== WHAT IS BEING ASKED ==
Only text lines belong in the answer: the lines from the first one in the records through the line with "628x446 pixels.", copied exactly.
BEGIN AVAILABLE DATA
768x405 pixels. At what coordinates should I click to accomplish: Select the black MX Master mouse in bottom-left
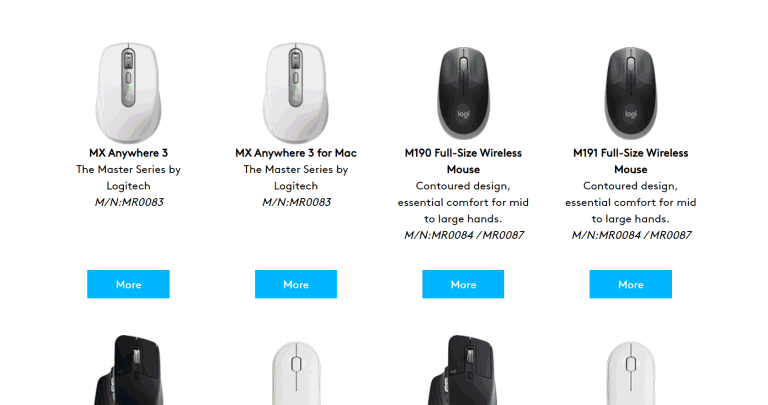(x=128, y=370)
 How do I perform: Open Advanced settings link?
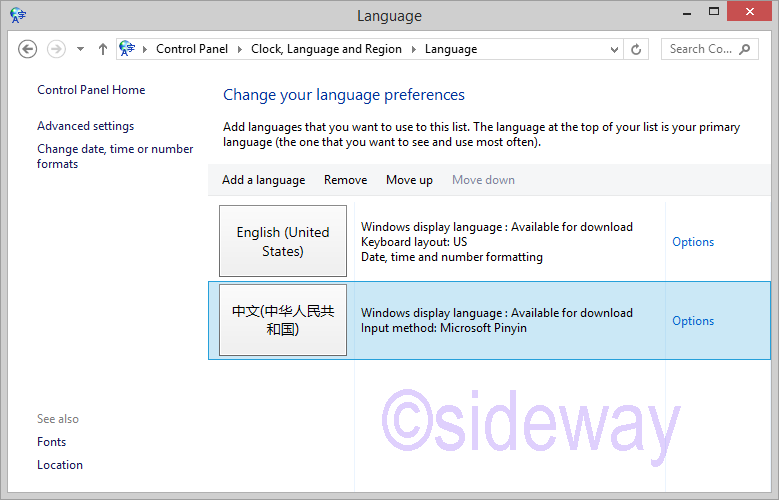click(x=85, y=126)
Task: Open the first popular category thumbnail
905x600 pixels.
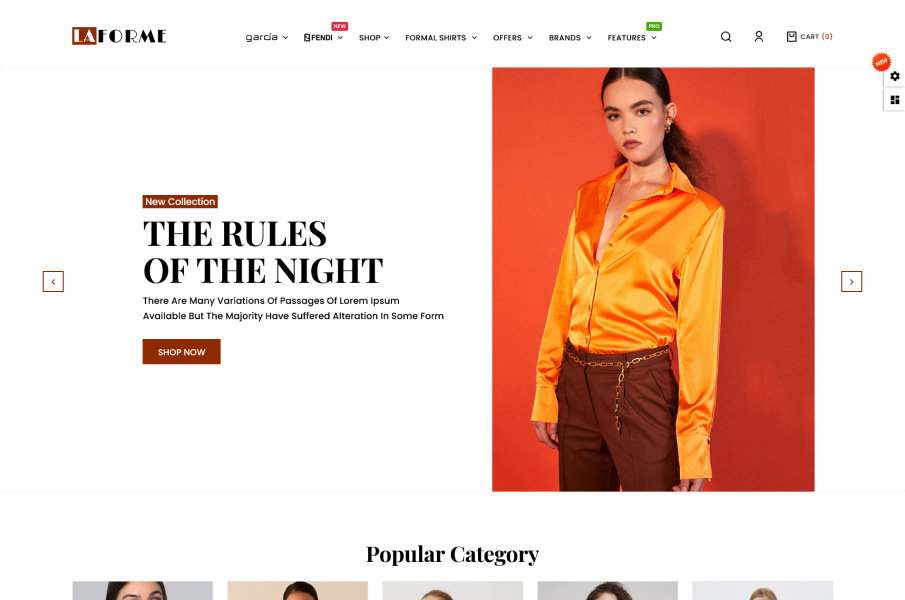Action: (x=143, y=590)
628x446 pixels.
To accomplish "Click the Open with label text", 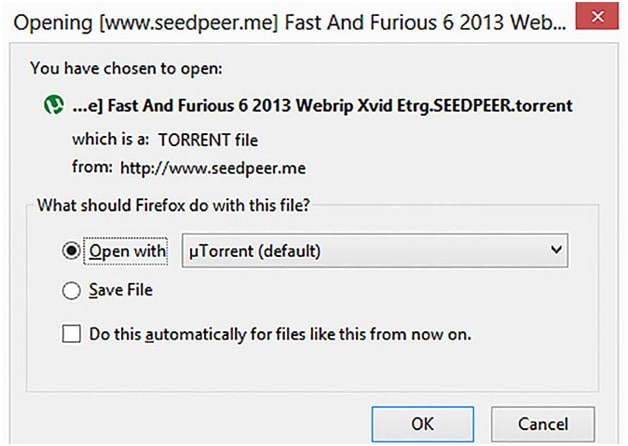I will tap(127, 251).
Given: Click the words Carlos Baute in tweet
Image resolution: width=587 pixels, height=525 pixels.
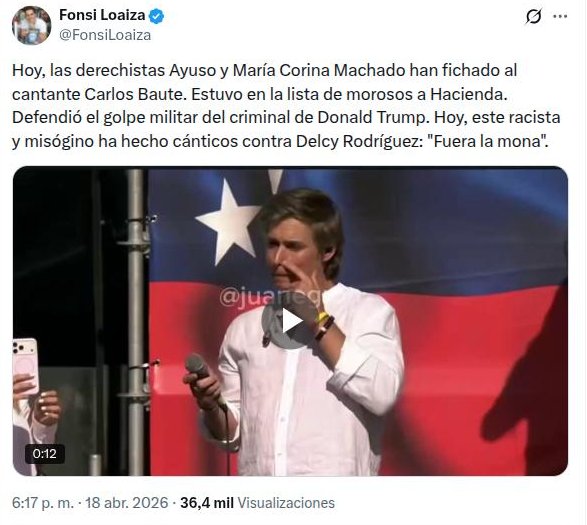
END AVAILABLE DATA
== OUTPUT FOR THIS EXERCISE ==
768x405 pixels. At what coordinates should I click to accomplish: Select the black MX Master mouse in bottom-left
(x=128, y=370)
 How do I perform: Open Advanced settings link?
click(x=85, y=126)
Task: Open the first popular category thumbnail
905x600 pixels.
Action: (x=143, y=590)
628x446 pixels.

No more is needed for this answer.